Comment 2 Jörg Schaible 2012-03-03 22:46:33 UTC
More to come: After some while I realized that this picture is not complete, because I have clamav only installed on my server. On the client there is no AV software, but nevertheless I had two active filters (actually *I* never added them): First one calling the Sophos script on incoming mails and the second one moving mails to a quarantine folder. A look at the kmail_sav.sh showed that it's similar made to the one calling clamav.

There are two different effects on the mails: Many get a new X-Virus-Flag with each scan at the top, and some will double their size every time. The latter typically happens for multipart mails.

However, after searching the source repository for those two scripts, I had to detect that these have not been touched for years. And a test from command-line showed that I can pipe such an email that normally doubles its size quite normally through the script. This means that KMail itself behaves now different compared to older versions in conjunction of its mail filters and IMAP accounts.

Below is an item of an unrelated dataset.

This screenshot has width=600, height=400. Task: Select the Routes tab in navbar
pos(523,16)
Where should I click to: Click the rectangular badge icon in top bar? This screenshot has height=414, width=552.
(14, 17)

As additional proof I deactivated those two rules for incoming mails. As result my mails stay untouched on the IMAP server. When I trigger those two filters manually now, I can observe the bogus behavior of additional X-Virus-Flags and sometimes doubled mail size for the scanned mail again.
Comment 3 Jörg Schaible 2012-03-03 22:51:45 UTC
Created attachment 69265 [details]
mail with a lot of X-Virus-Flag lines

A mail found on my server's maildir with *a lot* of X-Virus-Flag entries just for demonstration.
Comment 4 Jörg Schaible 2012-03-03 22:54:28 UTC
Created attachment 69266 [details]
Mail that will double its size

An unmodified mail that will always double its size when being scanned.
Comment 5 Jörg Schaible 2012-03-03 22:58:12 UTC
Created attachment 69267 [details]
bash script to fix the mails

A bash script that I used to fix the mails in the maildir structure of my Courier IMAP server. Provide "cur" folders as argument. The script will search for bogus mails in these folders, display a diff for the modifications to make and requests for replacement of the file (moving the new file into the appropriate "new" folder). Hope, this is useful for other affected users.
Comment 6 Doron 2012-03-04 09:02:38 UTC
Hi Jörg,
I think this is a big issue, but no one seems
to handle it.
Personally, I turned off the av plugins, so I do not
hit this issue, but I have my company's IT to protect
me.

We should try and make some noise so more people are
aware of it, and it'll be fixed. You can use my initial post
as a way to fix it.
Comment 7 Jörg Schaible 2012-04-11 19:58:18 UTC
Status update: I've updated KMail meanwhile to KMail 4.8.1. It seems that the error with the duplication of the complete mail is gone, but the virus filter still adds a line with X-Virus-Flag for each scan.
Comment 8 Denis Kurz 2016-09-24 18:13:46 UTC
This bug has only been reported for versions before 4.14, which have been unsupported for at least two years now. Can anyone tell if this bug still present?

If noone confirms this bug for a Framework-based version of kmail2 (version 5.0 or later, as part of KDE Applications 15.12 or later), it gets closed in about three months.
Comment 9 Denis Kurz 2017-01-07 22:22:58 UTC
Just as announced in my last comment, I close this bug. If you encounter it again in a recent version (at least 5.0 aka 15.08), please open a new one unless it already exists. Thank you for all your input.